Ingredients

3/4 cup honey 

3/4 cup sugar 

2 tablespoons unsalted butter 

1 cup almonds, finely chopped 

1 cup toasted hazelnuts, chopped 

1 cup dried sour cherries, chopped 

1/2 cup dried apricots, chopped 

1 cup candied orange peel, chopped 

1/2 cup all-purpose flour 

Pinch of ground cloves 

1/4 teaspoon freshly grated nutmeg 

Pinch of white pepper 

Vegetable shortening, melted and cooled 

1 pound best-quality bittersweet chocolate, such as Callebaut or Valrhona, chopped 

Preparation

Heat oven to 325 degrees. Combine honey, sugar, and butter in a small saucepan, and bring to a boil over medium-high heat. Cook until the temperature reaches 238 degrees (the soft-ball stage) on a candy thermometer. Meanwhile, in a large bowl, combine nuts, dried fruit, flour, and spices.

Pour honey-sugar mixture over contents in large bowl, stirring with a wooden spoon to combine. When cool enough to handle, form into 1-inch balls with hands coated with vegetable shortening to prevent sticking. Place on a baking sheet lined with a Silpat mat or parchment paper, and flatten into balls with the palm of your hand. Bake until bubbled on top, about 10 to 12 minutes. Transfer to a cooling rack.

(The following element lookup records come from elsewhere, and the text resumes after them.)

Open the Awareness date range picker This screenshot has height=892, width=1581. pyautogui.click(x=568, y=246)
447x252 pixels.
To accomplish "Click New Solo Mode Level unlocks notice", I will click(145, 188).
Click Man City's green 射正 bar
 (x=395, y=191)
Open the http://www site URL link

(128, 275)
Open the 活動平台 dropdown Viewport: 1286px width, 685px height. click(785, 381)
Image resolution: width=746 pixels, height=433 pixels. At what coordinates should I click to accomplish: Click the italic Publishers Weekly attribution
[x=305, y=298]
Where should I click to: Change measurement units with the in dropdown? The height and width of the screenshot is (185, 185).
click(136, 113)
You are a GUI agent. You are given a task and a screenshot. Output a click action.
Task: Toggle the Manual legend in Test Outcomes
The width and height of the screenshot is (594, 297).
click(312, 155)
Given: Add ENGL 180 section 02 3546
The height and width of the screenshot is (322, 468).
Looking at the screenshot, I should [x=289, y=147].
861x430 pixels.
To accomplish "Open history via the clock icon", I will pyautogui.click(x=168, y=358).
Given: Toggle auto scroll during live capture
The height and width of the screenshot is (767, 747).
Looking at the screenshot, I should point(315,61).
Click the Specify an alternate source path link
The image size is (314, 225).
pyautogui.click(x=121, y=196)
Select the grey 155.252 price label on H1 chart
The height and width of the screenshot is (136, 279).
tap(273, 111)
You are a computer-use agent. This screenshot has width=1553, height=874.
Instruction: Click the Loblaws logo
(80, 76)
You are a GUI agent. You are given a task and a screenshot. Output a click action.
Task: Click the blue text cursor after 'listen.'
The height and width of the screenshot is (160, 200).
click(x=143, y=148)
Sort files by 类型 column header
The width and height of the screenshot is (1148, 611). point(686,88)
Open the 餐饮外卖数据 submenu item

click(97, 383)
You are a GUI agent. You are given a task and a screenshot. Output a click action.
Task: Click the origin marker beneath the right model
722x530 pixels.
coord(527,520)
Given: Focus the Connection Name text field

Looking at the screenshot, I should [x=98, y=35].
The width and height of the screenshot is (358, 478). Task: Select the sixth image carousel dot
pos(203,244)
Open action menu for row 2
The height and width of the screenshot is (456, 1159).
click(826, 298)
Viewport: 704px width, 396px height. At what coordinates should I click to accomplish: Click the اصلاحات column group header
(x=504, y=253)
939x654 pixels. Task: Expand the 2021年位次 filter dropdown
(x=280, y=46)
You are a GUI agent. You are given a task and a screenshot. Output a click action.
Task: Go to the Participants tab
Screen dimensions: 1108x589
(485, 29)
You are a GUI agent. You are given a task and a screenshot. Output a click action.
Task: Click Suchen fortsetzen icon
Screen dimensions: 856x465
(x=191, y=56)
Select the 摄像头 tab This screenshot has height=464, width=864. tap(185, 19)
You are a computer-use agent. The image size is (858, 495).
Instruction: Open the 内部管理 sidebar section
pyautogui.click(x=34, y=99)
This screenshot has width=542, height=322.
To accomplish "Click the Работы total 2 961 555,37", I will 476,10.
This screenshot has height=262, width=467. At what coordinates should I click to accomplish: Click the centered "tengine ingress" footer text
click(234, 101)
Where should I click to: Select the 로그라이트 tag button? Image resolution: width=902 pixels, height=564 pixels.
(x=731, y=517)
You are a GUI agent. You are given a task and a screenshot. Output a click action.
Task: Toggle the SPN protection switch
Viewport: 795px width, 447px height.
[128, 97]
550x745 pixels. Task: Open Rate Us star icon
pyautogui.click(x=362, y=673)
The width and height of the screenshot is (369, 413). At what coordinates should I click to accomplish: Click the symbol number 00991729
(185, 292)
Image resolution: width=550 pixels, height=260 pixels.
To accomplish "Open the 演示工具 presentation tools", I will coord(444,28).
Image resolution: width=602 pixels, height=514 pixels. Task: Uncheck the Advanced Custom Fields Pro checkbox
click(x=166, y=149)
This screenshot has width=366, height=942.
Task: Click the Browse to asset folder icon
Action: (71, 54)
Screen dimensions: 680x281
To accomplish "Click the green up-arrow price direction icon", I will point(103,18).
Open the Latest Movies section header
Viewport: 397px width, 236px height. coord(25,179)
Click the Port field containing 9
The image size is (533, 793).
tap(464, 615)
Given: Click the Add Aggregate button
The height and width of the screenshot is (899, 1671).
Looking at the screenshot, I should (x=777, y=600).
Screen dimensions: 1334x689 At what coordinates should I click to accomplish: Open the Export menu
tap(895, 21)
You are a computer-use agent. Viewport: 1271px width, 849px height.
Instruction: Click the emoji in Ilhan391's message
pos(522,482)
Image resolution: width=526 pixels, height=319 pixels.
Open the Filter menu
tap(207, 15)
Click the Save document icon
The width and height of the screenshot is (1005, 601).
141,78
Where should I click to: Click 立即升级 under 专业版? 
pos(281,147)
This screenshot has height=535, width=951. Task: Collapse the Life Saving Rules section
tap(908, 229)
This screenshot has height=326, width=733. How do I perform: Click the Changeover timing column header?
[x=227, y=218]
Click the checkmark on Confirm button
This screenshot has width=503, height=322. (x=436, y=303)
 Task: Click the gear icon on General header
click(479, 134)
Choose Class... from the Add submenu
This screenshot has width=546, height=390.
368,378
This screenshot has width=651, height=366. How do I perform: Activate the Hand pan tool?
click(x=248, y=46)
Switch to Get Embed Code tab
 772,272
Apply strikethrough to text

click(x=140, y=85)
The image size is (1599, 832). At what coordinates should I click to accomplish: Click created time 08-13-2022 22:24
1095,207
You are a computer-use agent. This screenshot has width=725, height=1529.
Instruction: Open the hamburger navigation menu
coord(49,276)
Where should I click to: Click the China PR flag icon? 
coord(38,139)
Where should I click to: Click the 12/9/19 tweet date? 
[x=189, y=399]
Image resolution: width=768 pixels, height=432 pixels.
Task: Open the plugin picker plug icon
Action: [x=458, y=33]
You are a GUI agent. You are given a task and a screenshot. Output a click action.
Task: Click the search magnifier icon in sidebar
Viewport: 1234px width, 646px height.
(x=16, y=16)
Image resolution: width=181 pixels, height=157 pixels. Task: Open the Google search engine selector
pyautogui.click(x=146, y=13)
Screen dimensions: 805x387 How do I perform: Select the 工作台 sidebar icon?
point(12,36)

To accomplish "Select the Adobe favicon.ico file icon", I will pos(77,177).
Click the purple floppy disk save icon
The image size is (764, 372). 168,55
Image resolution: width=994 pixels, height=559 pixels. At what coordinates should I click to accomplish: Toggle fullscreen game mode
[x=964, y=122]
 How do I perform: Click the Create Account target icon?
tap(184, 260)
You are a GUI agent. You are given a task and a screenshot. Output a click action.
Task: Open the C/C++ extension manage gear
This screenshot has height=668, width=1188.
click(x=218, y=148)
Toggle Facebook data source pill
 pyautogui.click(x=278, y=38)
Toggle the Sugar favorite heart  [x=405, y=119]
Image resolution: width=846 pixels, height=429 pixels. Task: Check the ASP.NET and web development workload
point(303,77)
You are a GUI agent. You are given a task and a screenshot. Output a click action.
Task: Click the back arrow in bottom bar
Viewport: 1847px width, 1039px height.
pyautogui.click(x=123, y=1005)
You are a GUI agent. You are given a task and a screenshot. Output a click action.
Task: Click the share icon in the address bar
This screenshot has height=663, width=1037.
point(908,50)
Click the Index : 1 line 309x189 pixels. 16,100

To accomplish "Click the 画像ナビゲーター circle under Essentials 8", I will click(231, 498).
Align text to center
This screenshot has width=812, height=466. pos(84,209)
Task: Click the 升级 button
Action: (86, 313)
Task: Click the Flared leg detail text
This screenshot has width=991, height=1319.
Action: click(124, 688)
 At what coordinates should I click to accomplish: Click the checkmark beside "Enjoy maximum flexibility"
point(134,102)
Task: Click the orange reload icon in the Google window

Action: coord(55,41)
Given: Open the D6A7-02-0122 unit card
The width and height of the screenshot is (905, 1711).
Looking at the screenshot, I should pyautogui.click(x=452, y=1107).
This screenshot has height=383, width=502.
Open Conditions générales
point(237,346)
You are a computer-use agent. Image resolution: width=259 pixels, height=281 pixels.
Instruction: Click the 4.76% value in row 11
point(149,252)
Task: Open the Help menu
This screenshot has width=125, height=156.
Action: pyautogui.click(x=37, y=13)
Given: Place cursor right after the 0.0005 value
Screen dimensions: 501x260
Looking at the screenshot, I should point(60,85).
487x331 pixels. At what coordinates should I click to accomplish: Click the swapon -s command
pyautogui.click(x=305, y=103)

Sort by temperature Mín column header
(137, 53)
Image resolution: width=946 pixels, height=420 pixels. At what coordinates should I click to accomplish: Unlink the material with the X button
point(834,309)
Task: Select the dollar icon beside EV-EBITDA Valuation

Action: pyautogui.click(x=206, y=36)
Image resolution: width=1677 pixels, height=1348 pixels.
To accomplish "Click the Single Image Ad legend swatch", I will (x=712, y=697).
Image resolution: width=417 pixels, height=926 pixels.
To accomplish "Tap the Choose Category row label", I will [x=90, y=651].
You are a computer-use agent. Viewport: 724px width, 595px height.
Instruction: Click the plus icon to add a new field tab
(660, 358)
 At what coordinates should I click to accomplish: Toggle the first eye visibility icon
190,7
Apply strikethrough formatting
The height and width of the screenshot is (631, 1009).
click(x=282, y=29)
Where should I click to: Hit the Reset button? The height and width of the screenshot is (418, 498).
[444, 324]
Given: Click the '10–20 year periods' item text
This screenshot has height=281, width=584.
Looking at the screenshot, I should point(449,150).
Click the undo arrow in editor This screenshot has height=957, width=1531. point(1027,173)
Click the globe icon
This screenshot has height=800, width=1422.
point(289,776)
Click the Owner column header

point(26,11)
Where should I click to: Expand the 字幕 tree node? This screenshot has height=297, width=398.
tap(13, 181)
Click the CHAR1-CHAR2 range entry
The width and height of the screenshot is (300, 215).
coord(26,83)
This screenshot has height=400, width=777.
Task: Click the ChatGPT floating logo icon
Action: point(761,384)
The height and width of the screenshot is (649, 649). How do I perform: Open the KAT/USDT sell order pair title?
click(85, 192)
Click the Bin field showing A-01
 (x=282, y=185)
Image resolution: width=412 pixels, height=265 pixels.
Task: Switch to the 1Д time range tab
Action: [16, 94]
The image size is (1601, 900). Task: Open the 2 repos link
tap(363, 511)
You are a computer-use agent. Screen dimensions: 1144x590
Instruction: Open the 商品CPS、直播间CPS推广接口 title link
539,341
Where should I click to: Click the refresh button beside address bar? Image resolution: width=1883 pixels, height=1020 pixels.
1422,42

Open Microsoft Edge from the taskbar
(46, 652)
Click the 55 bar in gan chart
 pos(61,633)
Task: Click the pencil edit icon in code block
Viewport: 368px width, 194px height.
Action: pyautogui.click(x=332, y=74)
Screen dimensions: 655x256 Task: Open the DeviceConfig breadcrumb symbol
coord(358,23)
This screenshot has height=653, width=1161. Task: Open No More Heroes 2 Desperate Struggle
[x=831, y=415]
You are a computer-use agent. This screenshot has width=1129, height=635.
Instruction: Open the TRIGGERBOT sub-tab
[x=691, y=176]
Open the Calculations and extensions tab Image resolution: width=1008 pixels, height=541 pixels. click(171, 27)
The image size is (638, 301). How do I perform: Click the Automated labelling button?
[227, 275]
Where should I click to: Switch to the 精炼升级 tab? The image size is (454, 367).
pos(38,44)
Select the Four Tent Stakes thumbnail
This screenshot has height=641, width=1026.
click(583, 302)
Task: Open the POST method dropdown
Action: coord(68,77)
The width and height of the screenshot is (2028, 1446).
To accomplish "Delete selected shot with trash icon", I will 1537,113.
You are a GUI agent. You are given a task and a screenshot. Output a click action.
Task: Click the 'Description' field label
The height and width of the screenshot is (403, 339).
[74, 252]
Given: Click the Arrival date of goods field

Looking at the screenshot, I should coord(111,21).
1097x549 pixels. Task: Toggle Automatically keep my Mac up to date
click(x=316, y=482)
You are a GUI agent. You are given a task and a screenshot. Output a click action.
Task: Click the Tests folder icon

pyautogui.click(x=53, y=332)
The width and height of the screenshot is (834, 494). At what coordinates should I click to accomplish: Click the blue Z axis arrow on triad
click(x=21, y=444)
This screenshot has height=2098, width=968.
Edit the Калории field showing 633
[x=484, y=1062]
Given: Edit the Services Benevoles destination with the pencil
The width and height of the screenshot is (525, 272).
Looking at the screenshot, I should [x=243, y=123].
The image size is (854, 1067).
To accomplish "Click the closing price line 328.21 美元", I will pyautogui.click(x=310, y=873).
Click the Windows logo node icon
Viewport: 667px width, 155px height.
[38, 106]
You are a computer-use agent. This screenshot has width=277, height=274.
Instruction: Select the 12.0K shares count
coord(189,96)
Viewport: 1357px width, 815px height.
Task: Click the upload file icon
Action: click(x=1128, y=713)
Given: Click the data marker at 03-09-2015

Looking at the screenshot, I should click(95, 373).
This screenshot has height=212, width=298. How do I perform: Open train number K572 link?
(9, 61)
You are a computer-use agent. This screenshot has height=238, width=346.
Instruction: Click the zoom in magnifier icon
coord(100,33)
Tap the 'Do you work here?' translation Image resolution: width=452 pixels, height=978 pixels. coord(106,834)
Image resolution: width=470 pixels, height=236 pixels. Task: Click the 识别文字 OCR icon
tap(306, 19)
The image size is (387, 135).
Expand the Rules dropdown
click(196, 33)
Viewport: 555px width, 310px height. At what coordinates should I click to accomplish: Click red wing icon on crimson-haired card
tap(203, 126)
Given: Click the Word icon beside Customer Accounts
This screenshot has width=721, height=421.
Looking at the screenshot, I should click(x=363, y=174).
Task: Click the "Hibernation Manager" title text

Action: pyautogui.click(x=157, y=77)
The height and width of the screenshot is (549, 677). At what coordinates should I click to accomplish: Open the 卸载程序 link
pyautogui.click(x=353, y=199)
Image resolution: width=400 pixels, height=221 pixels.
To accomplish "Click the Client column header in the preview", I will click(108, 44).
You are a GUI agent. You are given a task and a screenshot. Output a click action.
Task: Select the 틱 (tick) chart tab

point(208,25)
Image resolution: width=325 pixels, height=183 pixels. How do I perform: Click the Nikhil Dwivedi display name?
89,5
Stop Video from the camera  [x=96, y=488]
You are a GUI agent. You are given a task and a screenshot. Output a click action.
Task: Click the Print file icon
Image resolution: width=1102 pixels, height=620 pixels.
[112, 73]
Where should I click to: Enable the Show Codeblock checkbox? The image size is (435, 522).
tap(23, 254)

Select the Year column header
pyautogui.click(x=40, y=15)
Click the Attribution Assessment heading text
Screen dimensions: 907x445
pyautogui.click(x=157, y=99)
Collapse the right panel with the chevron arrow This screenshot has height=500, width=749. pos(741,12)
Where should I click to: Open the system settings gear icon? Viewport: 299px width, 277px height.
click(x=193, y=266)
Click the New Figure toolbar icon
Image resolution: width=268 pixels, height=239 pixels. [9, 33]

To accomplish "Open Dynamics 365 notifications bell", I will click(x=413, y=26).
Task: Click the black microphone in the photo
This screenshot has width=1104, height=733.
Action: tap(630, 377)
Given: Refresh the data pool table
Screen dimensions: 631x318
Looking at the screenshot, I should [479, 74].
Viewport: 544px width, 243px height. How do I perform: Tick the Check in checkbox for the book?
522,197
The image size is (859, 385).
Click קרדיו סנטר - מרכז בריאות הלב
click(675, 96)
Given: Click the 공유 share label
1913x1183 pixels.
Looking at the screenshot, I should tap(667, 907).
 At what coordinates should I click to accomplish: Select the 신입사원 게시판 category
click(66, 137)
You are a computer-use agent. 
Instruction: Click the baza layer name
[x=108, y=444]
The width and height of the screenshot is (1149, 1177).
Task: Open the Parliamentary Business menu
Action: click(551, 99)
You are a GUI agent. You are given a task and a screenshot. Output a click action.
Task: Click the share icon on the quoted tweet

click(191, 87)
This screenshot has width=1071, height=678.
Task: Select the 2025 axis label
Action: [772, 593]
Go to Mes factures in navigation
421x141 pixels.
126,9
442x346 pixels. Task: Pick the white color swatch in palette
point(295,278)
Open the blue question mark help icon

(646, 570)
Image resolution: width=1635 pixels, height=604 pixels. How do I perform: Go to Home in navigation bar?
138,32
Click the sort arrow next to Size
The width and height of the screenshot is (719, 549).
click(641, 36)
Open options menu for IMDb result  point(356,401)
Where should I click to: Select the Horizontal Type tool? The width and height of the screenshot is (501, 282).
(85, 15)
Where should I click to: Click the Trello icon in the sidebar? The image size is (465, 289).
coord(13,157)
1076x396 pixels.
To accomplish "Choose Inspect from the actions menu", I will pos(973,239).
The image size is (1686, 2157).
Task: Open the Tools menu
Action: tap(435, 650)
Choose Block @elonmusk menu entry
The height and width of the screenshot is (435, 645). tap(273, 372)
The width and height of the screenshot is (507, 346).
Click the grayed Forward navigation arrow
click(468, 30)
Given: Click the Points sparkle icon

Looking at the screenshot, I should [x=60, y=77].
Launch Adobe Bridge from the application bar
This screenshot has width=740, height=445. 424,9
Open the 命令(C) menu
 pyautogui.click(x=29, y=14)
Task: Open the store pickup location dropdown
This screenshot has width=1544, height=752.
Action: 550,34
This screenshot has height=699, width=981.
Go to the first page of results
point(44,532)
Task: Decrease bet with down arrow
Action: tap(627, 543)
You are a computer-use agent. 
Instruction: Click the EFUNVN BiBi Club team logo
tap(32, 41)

Meanwhile, melt the chocolate: In the top of a double boiler or in a heat-proof bowl set over a pan of simmering water, stir chocolate with a spatula until smooth. Working quickly, using a small offset spatula, spread a thick layer of chocolate on the back of each cooled cookie. Place cookies, chocolate side up, on a wire rack until chocolate is hardened. Store between layers of parchment paper in an airtight container.